Dimostrato, col progetto Better Oblivion Community in sodalizio con Phoebe Bridgers, di avere ancora parecchie frecce al proprio arco, ha lasciato perdere gli svolazzi per concentrarsi sull'essenziale, dando ai suoi compagni d'avventura una serie di canzoni non poi così distanti da quelle contenute su “The People's Key”.
Sono tutto sommato i Bright Eyes che ricordavamo meglio, quelli che ascoltiamo sui singoli “Persona Non Grata” (impreziosita da un'ottima bagpipe) e “Marianna Trench”, che ha un piacevole andamento Pop, le solite linee vocali killer e uno splendido break centrale coi fiati in evidenza.
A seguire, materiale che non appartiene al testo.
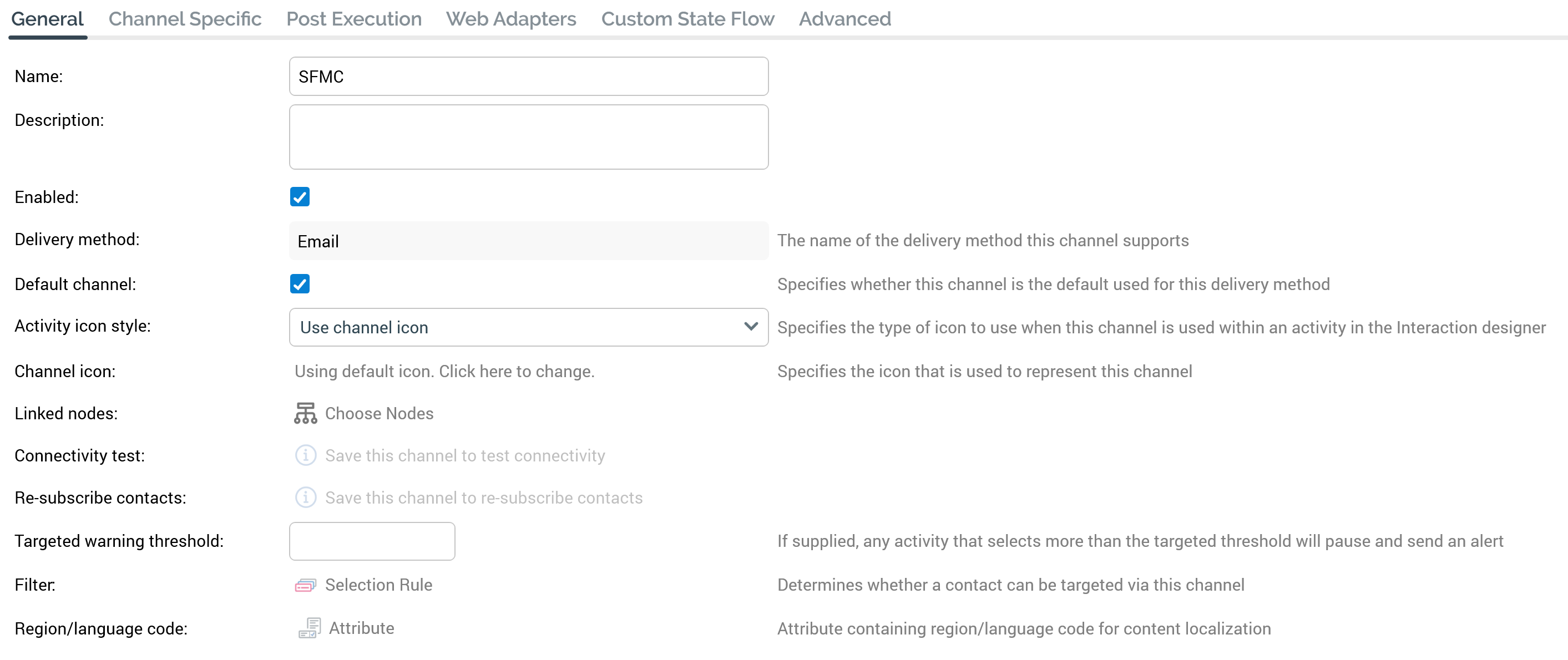Select the Custom State Flow tab
This screenshot has height=660, width=1568.
pyautogui.click(x=687, y=19)
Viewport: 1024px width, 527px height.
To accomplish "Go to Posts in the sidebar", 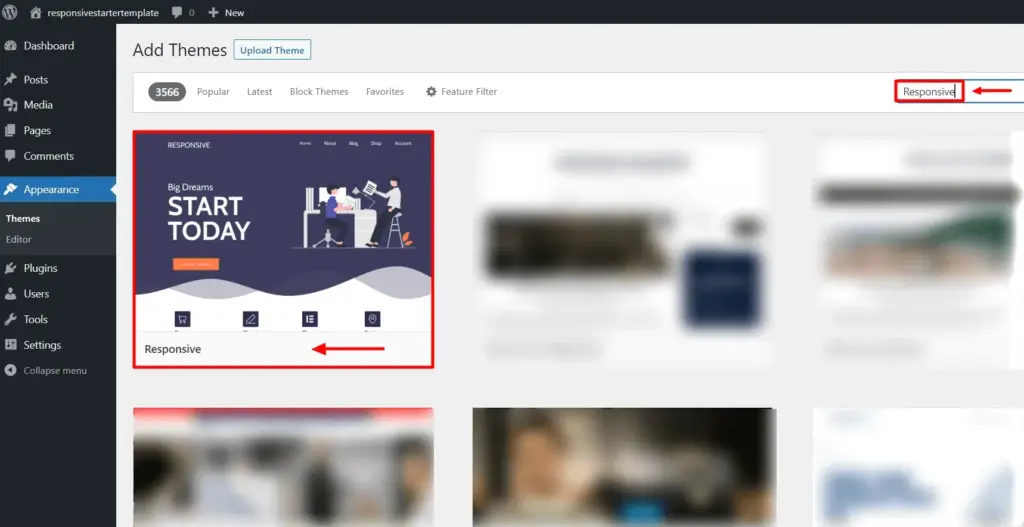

Un futuro classico dal vivo, dovessero mai ripartire i concerti, così come anche “Forced Convalescence”, che è più malinconica ma che contiene tutto il fascino delle migliori composizioni del gruppo.
Molto classica anche “Dance and Sing”, col violino in evidenza ed un finale dilatato dove risalta tutta la passione dei tre per la musica da camera. Al contrario, “Hot Car in The Sun” richiama il songbook dei Wilco mentre “Just Once in the World”, dalle atmosfere più solari, si avvicina, nel suo andamento Lo Fi, alle primissime composizioni di Oberst.
Dal canto loro, Mogis e Walcott fanno uno splendido lavoro, affiancandolo e dettando i tempi di composizioni che, pur nella non prevedibilità degli schemi, si muovono in modo vivace, assumendo di volta in volta tonalità acustiche, riempiendosi di elettricità, appoggiandosi sui Synth o ancora, sviluppando piacevoli aperture orchestrali.
Difficile trovare un brano sotto tono (forse la sola “To Death's Heart” è un po’ dispersiva, mentre “Pan and Broom” scorre via del tutto inoffensiva), per un gruppo che mantiene alta l'ispirazione e si produce in alcune vette assolute, dimostrando che nel suo campo ha ancora ben pochi rivali: da questo punto di vista, “Stairwell Song”, col ritornello in crescendo e la coda orchestrale, è un piccolo capolavoro ma anche “Calais To Dover”, ballata densa di rimpianto e nostalgia, non scherza.
Il finale, con “Comet Song”, è tipico loro, all’insegna dell'Indie Rock più solare e cristallino, altra canzone che andrà senza dubbio ad impreziosire i futuri concerti.
Per nulla passatista o ammiccante, questo ritorno dei Bright Eyes dopo dieci anni ce li restituisce in ottima forma e senza dubbio in grado di muoversi in un mondo musicale profondamente mutato. Per chi non li conoscesse, potrebbe addirittura valere la pena iniziare da qui.